28.02.2009 tarih ve mükerrer 27155 sayılı resmi gazetede yayınlanarak yürürlüğe giren 5838 sayılı Bazı Kanunlarda Değişiklik Yapılması Hakkında Kanun’nun 18. Maddesi ile 3167 sayılı “Çekle Ödemelerin Düzenlenmesi ve Çek Hamillerinin Korunması Hakkındaki Kanun’a” Geçici 2. madde eklenerek, bir çekin 31.12.2009 tarihine kadar, üzerinde yazılı keşide tarihinden önce ödenmek üzere bankaya ibrazının  geçersiz olacağı, hüküm altına alınmıştır. Bu değişiklik, vadeli çeklerin reeskonta tabi tutulup tutulmayacağı konusunda yapılmış olan tartışmaların tekrar canlanmasına neden olmuştur. Fakat Gelir İdaresi bu tartışmaları uzatmamış; 18 inci maddenin gerekçesinin, çeklerin zamanında ödenememesi sonucunda ticari hayatta karşılaşılan sorunlara ve mağduriyetlere çözüm üretilmesi, dolayısıyla çeklerin bono ve poliçeler gibi vadeli senet haline getirilmesi amaçlanmamış olması sebebiyle çeklerin vergi kanunları bakımından reeskonta tabi tutulmasının mümkün bulunmadığına dair bir sirküler yayınlayarak tartışmalara son vermiştir.[3] Söz konusu sirküler özetle şu şekildedir;

“Uygulamada birliğin sağlanması amacıyla, yukarıda yapılan açıklamalar doğrultusunda, 5838 sayılı Kanunla yapılan düzenlemenin amacının,  çeke vade konulması ya da ileri tarihli çek düzenlemesinin sağlanması olmayıp, madde hükmü ile belirlenen tarihe kadarki süreç zarfında, çeklerin kullanılmasıyla ilgili olarak ticari hayatta karşılaşılan sorunların ve bu sebeple yaşanan mağduriyetlerin giderilmesi ve sadece çekin tahsilinin üzerindeki keşide tarihinden önce olamayacağına yönelik olmasıdır.

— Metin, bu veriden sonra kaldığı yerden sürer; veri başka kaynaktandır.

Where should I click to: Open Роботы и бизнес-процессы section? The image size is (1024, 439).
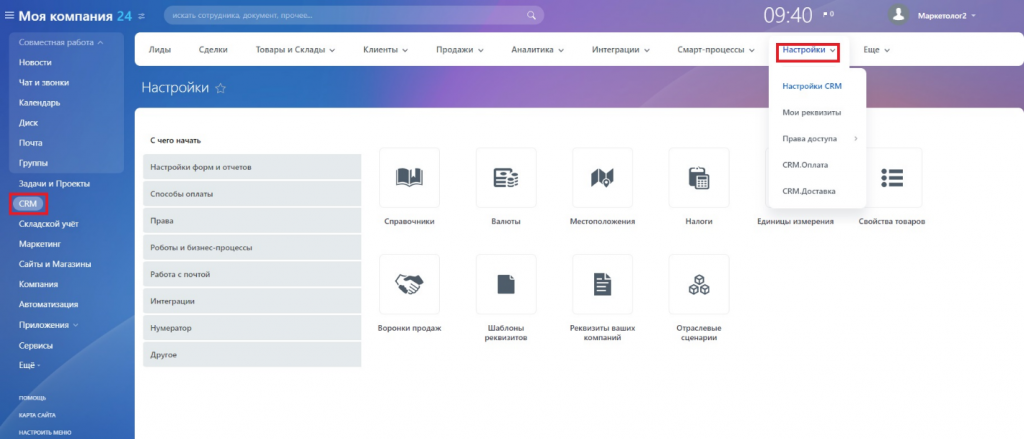[x=251, y=247]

Bu nedenle, çekin ödeme aracı olmasından dolayı senet olarak kabul edilmesi imkan dahilinde bulunmadığından 5838 sayılı Kanunun 18 inci maddesiyle yapılan düzenlemeye uyan çeklere de reeskont uygulanması mümkün değildir.”

 

IV. 5941 SAYILI ÇEK KANUNU’NUN DÜZENLEMELERİ NETİCESİNDE ÇEKTE REESKONT UYGULAMASI MÜMKÜN

5941 sayılı yeni çek kanunu; çek defterlerinin içeriklerine, çek düzenlenmesine, kullanımına, çek hamillerinin korunmalarına ve kayıt dışı ekonominin denetim altına alınması önlemlerine katkıda bulunmaya ilişkin esaslar ile çekin karşılıksız çıkması ve belirlenen diğer yükümlülüklere aykırılık hâllerinde ilgililer hakkında uygulanacak yaptırımları belirlemektedir.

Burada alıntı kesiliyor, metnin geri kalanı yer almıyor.